University celebrates
'birthday' with banquet

By Michael Terrazas mterraz@emory.edu

For an event dedicated to Emory history, the opening speaker for this year’s Charter Day banquet was ghoulishly appropriate.

“I’m a lover of tradition—indeed, I embody tradition,” said a statement from Lord William M. Dooley, read by someone the Spirit of Emory picked out of the crowd. “It’s a fine thing to have a charter for oneself, a statement of purpose to which one can refer.”

Dooley did have some disappointing news for the gathered crowd of several hundred in Cox Hall, Jan. 24. After recalling with fondness the initial offering he said was held at last year’s Charter Day, the uncharacteristically spritely spirit lamented that there would, on the advice of University general counsel, be no Second Annual Limbo Show-down between President Bill Chace and Senior Vice President for Institutional Advancement Bill Fox.

Still, limbo contest or no, the event was still an unqualified success, as Emory faculty, staff, students, administrators and alumni mixed and mingled among blue and gold balloons and vintage black-and-white photos of the University in earlier days.

The event celebrates Emory’s transformation from a small rural college to a full-fledged university located in a burgeoning Southern metropolis. On Jan. 25, 1915, DeKalb County granted a charter to Emory for the establishment of the Druid Hills campus. Nine years later the Alumni Association christened Charter Day, which celebrated the occasion annually for 41 years before being mysteriously suspended after 1965.

Two years ago, Chace and the D.V.S. Senior Honor Society reinstated the tradition, and this year’s banquet marked the third installment of a reborn Charter Day.

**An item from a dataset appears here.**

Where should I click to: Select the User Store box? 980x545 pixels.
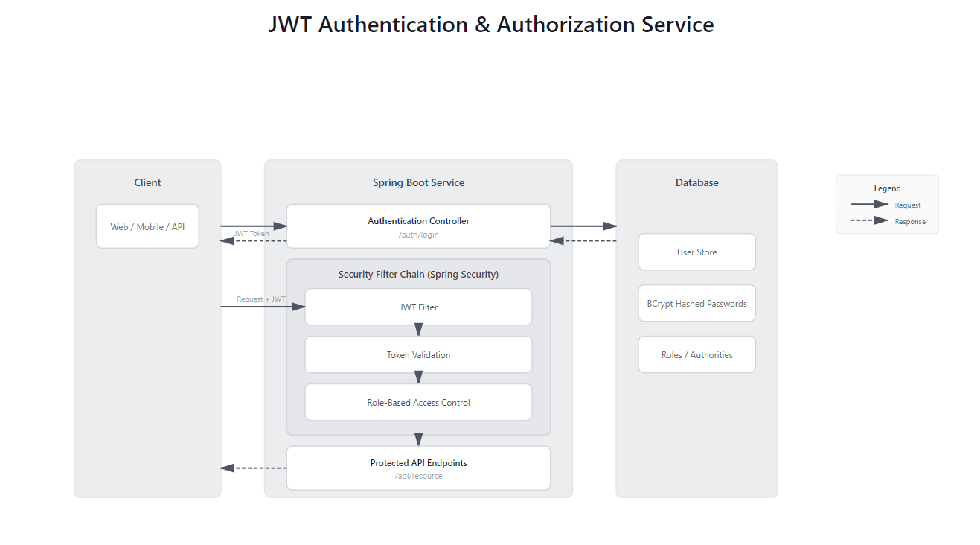click(696, 252)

“I think it’s a good idea—involving students, having a good time, telling old stories. From my experience, students like to hear a good tale told,” said Paul McLarty ’63C, ’67L, in attendance with his wife, Ruth. “If you combine something like this with a social event, so students have an opportunity to sit beside someone who will tell their own story, they’ll get a better appreciation for history.”

Delivering brief speeches at the banquet were Emory College senior Aysha Hidayatul-lah and alumna Teresa Rivero ’85Ox, ’87B, ’93MPH. Hidayatullah spoke of the “delicate balance” between paying homage to history and “yearning for movement and reform.”

“Perhaps the one constant in Emory’s history is an investment in change,” she said. Hidayatullah said it is forgiveable if the University occasionally falls short of its dreams—when discussions of diversity mute thoughts for fear of offending someone, or when professors are pressured to publish research at the expense of their teaching, she said—as long as Emory engages in “self-reflection.”

“Self-reflection ultimately enables us to dream bigger,” she said. “Maintaining a tradition of self-reflection allows Emory to move into the future renewed, changed and better for it.”

Rivero harkened back to the people whose work during the University’s earliest days paid off for generations to come. “I am struck by the personal investment of those earlier people,” she said, “investing themselves in something they would never see come to fruition. It can truly be said we stand on the shoulders of giants.”

After two songs by the student a cappell a group No Strings Attached, Chace closed the evening with the Charter Day tradition of lighting the single candle atop the University’s four-tiered birthday cake.

In another symbolic gesture, former Oxford Dean Bond Fleming passed the flame to current Dean Dana Greene, who then lit Chace’s candle. The entire crowd then lit their own candles, and by candlelight the room sang “Happy Birthday” and the Emory alma mater.